Stanford’s latest research, published in the Journal of Clinical Investigation, shows success in staving off memory loss and other symptoms associated with Alzheimer’s disease in mice. Led by Stanford neuroscientist Katrin Andreasson, MD, the research team reactivated microglial cells by blocking a receptor on the cell called EP2, leading to improvements in mice predisposed to Alzheimer’s.

Microglial cells are a type of brain cell that act as the first line of immune defense and clean out the protein Amyloid beta (A-beta). If A-beta is not cleared out, it can build up into amyloid plaques, which are found in individuals afflicted with Alzheimer’s disease. During the aging process, microglial cells gradually stop working, leading to the A-beta’s build-up.

Through genetic manipulation, Dr. Andreasson and her team were able to block the activity of EP2, a receptor protein on the surface of the microglial cell, so that the microglia could return to normal functioning. Deactivating the EP2 receptor led to restoration of the microglial response to A-beta build-up; the cell resumed cleaning up the protein and suppressed toxic neuroinflammation. Blocking of the EP2 receptor also led to the promotion of IGF1, an insulin-like growth factor that is neuroprotective, anti-inflammatory, and able to enhance plasticity in the brain, boosting cognitive functioning.

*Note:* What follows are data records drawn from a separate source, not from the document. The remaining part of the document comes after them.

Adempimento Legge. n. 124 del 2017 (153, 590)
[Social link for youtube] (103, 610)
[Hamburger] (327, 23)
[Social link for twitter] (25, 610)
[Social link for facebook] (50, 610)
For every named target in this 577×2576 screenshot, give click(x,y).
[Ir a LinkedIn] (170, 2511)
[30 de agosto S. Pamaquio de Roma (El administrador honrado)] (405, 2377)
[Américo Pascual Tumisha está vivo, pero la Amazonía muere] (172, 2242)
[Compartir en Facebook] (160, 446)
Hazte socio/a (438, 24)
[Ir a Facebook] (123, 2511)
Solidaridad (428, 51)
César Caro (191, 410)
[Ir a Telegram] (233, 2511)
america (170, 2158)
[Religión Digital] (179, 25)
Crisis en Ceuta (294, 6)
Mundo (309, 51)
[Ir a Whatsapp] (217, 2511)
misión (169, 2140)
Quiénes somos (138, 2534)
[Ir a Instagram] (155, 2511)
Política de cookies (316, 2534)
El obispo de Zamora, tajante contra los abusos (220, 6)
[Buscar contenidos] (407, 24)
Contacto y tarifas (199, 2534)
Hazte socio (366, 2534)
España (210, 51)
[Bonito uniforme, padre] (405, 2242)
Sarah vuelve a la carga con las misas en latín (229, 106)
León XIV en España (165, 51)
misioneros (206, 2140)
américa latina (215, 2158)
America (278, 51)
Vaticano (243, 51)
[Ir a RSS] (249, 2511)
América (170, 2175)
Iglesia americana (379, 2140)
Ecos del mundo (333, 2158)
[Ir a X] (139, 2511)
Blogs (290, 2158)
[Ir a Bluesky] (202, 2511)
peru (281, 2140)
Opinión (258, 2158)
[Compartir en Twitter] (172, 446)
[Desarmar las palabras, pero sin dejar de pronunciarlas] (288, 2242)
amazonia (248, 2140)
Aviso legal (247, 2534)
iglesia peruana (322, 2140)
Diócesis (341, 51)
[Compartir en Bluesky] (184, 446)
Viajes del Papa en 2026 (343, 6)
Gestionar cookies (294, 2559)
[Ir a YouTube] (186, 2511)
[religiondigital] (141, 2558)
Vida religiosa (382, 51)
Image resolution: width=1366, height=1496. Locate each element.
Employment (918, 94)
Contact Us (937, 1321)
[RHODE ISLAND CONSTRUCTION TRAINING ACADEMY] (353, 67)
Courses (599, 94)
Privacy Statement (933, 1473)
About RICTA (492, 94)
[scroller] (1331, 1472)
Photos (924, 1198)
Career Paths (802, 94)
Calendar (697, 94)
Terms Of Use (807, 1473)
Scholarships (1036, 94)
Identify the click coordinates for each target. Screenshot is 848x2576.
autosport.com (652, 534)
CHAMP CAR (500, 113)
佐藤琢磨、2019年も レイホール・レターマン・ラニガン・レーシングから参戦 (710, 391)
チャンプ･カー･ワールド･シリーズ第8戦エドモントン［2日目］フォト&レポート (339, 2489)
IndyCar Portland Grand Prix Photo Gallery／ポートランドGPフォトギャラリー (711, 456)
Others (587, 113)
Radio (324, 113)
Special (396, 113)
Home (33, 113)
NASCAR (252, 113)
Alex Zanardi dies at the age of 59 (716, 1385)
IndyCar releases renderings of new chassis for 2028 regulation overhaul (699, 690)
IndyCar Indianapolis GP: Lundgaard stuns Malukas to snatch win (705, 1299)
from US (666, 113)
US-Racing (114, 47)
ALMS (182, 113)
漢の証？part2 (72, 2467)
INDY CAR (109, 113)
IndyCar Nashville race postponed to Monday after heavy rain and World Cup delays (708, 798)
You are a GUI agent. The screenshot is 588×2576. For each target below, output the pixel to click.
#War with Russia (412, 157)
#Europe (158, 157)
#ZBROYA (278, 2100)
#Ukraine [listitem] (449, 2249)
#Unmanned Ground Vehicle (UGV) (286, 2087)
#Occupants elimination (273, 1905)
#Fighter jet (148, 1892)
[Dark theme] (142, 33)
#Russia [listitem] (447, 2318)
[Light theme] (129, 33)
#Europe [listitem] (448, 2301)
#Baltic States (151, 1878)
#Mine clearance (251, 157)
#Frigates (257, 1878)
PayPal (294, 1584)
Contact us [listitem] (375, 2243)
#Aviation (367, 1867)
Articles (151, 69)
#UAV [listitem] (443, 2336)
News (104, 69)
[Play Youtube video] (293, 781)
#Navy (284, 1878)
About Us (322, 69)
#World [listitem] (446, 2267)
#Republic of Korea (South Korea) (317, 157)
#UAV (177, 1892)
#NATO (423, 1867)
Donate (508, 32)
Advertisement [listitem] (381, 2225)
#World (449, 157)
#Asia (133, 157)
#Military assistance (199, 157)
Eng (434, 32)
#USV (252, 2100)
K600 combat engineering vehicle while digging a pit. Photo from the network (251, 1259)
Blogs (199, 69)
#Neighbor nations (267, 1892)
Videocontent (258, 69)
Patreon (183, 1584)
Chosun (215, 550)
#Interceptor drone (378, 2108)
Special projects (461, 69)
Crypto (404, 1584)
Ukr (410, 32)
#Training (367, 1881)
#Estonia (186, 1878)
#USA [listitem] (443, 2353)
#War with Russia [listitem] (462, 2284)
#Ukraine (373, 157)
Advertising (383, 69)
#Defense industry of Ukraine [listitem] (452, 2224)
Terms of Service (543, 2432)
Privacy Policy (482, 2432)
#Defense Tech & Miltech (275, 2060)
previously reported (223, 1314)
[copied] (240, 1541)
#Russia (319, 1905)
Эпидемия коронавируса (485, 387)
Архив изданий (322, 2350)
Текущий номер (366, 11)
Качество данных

Simply put, the microglia returned to their prior level of functioning, clearing out A-beta, reducing inflammation in the brain and preventing build-up of amyloid plaques. This process prevented memory deficits and synaptic injuries, meaning that the neural, chemical and electrical signals between neurons were able to function normally. Researchers also found that the mice in the study improved on a multitude of memory tests, and their IQs increased.

Though targeting microglia may not be a cure-all, this discovery is a huge step in the right direction. Clearing out the build-up of A-beta and enhancing the immune defense of the brain are two critical components of preventing or delaying Alzheimer’s. We are looking forward to further breakthroughs from top research facilities, such as Stanford, in Alzheimer’s and dementia research.

Sources

Goldman, Bruce. “Blocking Receptor in Brain’s Immune Cells Counters Alzheimer’s in Mice, Study Finds.” News Center. Stanford Medicine, n.d. Web.

Goldman, Bruce. “Blocking a Receptor on Brain’s Immune Cells Counters Alzheimer’s in Mice.” Scope Blog RSS. Stanford Medicine, n.d. Web.

“Insulin-like Growth Factor 1.” Wikipedia. Wikimedia Foundation, n.d. Web.

“Prostaglandin Signaling Suppresses Beneficial Microglial Function in Alzheimer’s Disease Models.” The Journal of Clinical Investigation. N.p., n.d. Web.